### [Work instructions]
Show, from the entries below, every line in which "will" appears.

### [Supplied material]
◆ ◆ ◆ ◆ ◆ ◆ ◆

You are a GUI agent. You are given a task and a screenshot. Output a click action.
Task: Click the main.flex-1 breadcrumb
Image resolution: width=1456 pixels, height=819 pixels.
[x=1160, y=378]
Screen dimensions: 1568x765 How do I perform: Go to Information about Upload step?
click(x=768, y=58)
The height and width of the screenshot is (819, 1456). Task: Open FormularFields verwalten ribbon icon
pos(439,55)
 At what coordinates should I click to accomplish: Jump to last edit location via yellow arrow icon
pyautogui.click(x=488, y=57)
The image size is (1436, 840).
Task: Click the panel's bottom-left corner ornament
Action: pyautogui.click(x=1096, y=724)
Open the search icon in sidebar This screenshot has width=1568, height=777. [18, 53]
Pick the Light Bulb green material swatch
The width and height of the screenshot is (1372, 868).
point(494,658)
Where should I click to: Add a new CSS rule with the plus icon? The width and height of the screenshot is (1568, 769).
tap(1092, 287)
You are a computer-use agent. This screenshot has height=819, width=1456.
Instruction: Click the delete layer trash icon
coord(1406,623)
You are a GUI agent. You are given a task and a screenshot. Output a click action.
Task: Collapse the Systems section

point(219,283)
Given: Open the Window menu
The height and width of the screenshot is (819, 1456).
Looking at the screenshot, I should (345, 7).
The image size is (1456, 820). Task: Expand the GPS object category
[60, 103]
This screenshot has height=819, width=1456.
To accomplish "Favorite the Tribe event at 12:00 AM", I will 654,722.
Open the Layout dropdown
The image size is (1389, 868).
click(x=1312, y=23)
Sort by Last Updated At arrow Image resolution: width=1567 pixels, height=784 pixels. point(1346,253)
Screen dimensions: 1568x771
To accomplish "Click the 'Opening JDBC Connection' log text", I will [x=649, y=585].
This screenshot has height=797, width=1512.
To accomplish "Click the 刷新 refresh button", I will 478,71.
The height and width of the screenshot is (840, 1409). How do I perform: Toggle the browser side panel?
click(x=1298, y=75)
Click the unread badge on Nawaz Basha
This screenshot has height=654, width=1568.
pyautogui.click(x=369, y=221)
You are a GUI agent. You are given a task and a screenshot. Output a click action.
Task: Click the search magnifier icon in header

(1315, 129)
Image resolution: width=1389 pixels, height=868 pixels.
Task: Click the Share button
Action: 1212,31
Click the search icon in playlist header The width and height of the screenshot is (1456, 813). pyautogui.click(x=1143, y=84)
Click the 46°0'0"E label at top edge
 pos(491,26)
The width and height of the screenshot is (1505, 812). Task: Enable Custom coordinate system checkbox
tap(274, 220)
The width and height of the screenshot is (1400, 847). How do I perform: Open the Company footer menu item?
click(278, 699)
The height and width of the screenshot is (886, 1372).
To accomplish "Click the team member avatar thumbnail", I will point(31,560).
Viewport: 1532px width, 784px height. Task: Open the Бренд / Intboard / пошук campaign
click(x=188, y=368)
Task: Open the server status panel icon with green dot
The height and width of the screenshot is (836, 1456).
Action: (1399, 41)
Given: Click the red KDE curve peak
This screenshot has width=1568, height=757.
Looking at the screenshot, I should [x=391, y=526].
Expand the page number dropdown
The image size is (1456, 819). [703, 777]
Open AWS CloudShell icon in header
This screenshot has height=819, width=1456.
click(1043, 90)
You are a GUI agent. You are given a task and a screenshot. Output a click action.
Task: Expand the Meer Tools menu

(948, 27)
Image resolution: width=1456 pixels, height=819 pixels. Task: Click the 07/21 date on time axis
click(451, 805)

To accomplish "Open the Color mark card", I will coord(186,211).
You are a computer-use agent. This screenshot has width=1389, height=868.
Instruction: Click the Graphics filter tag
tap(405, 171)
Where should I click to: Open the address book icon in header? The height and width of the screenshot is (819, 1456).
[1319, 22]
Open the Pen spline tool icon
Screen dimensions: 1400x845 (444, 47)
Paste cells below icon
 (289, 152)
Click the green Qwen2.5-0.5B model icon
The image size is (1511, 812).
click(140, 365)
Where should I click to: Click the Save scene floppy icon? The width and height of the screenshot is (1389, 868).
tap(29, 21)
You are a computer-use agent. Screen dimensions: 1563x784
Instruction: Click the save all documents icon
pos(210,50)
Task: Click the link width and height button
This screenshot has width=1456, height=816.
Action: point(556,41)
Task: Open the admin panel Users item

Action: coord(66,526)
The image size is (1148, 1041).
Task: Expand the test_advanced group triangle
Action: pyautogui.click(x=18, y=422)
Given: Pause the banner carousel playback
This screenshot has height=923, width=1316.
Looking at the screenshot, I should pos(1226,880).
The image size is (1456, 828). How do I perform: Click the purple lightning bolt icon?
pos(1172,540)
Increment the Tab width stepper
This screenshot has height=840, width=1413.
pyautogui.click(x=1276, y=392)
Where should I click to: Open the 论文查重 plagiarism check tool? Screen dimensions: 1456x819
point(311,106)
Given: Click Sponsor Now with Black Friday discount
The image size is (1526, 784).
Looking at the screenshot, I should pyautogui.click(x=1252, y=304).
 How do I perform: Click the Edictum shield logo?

◆ ◆ ◆ ◆ ◆ ◆ ◆

### [Solution to the exercise]
To accomplish "Favorite the Tribe event at 12:00 AM", I will 654,722.
To accomplish "Click the 'Opening JDBC Connection' log text", I will [x=649, y=585].
To accomplish "Click the 刷新 refresh button", I will 478,71.
To accomplish "Click the team member avatar thumbnail", I will point(31,560).
To accomplish "Open the Color mark card", I will coord(186,211).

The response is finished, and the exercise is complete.